A viagem da Vila do muro de gelo até Mosvo levava entre 7 e 8 horas em um trenó puxado por cães, a noite era mortal na Frífia, por isso as viagens até Mosvo só eram feitas no verão quando os dias são mais longos, enquanto as duas caminhavam rumo ao sul, a noite estava chegando e não havia nenhum lugar para mãe e filha se abrigarem, em todas as direções que olhavam havia só uma imensidão branca, eis que no horizonte surge uma pequena caverna, as duas começam a correr em direção a caverna enquanto o sol desaparecia no Oeste, a noite chegou fria e mortal como sempre, as duas conseguiram chegar na pequena caverna, devia ter pouco mais de 2 metros de comprimento e apenas meio metro de altura, a mãe usa o mesmo truque de antes, e com suas mãos "em brasa" se aqueciam, antes de dormir a mãe olhou pra filha e deu uma pequena faca e disse: - Filha, eu quero que você sempre se lembre de mim quando usar essa faca-, a menina pegou a faca sem entender e se acomodou nos braços da mãe, aquela noite de inverno foi longa, durou intermináveis dezoito horas.

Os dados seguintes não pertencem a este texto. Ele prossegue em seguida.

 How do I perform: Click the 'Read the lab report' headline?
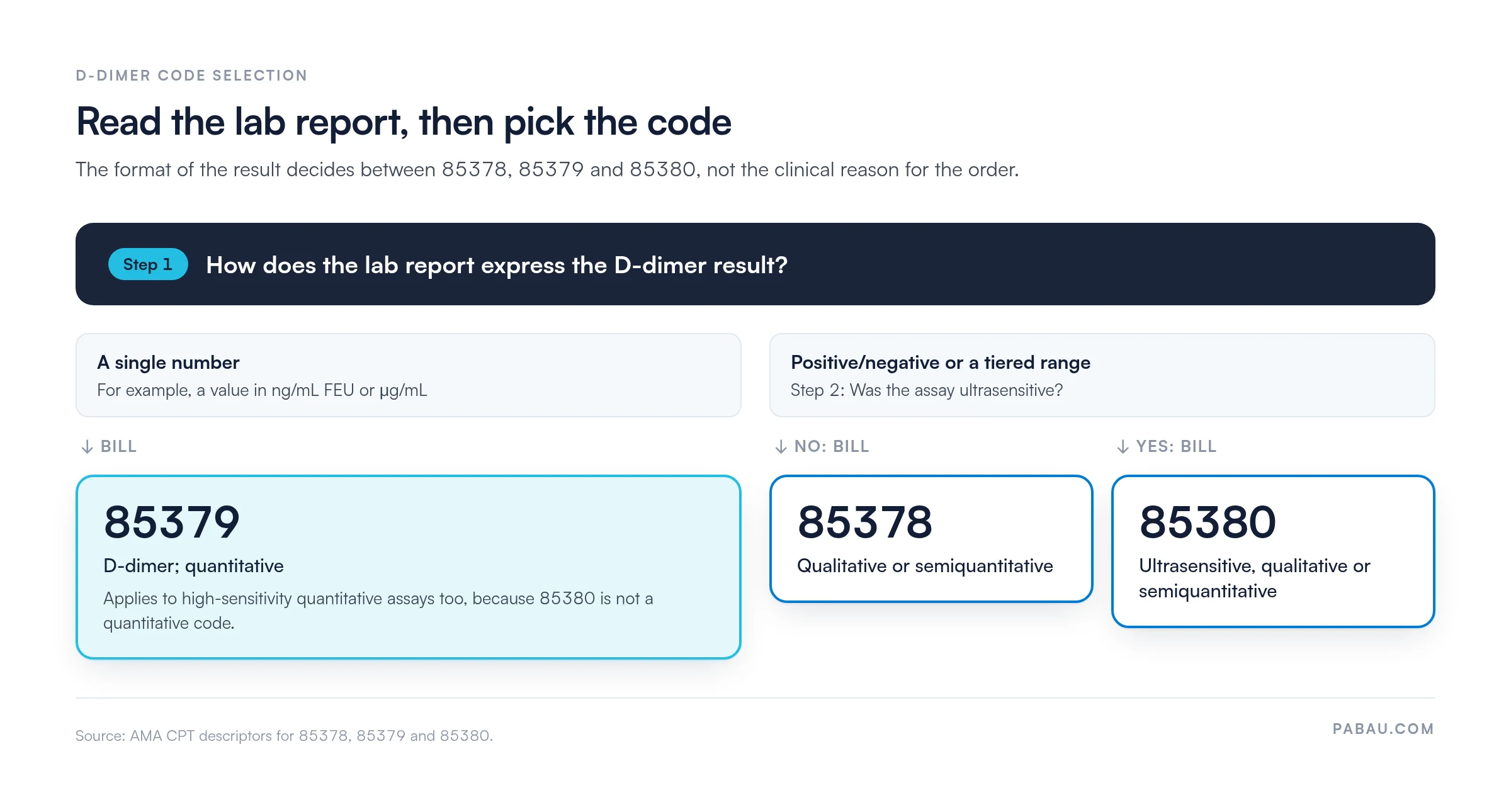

Quando os primeiros raios de sol iluminaram a entrada da caverna a menina já estava acordada e ainda presa nos braços da mãe, a chamou várias vezes, quando finalmente se soltou, percebeu que sua mãe estava morta. Porém sabia que não podia ficar de luto, passou-se poucos minutos após descobrir que a noite e o frio haviam ceifado a sua mãe a pequena ruiva se dispôs a andar, tinha apenas 10 anos, mas já sabia que não conseguiria sobreviver sozinha, conhecia muito bem o poder do frio da Frífia. Não demorou muito e ela viu no horizonte dois trenós puxados por cães, cada um deles com um homem, ela gritou e não demorou muito para eles contornarem e viessem na sua direção. - O que faz uma menina sozinha aqui? - perguntou o mais velho dos dois, era um homem alto com cerca de 40 anos, tinha uma barba muito longa e preta, usava uma cabeça de urso polar como chapéu e esta ainda possuía os dentes da arcada superior e usava uma blusa também feita de urso polar, com os pelos para fora e para dentro, uma excentricidade que a pequena ruiva nunca tinha visto, aquele homem parecia um urso se não estivesse conduzindo os cães, de longe ela pensaria ser um urso.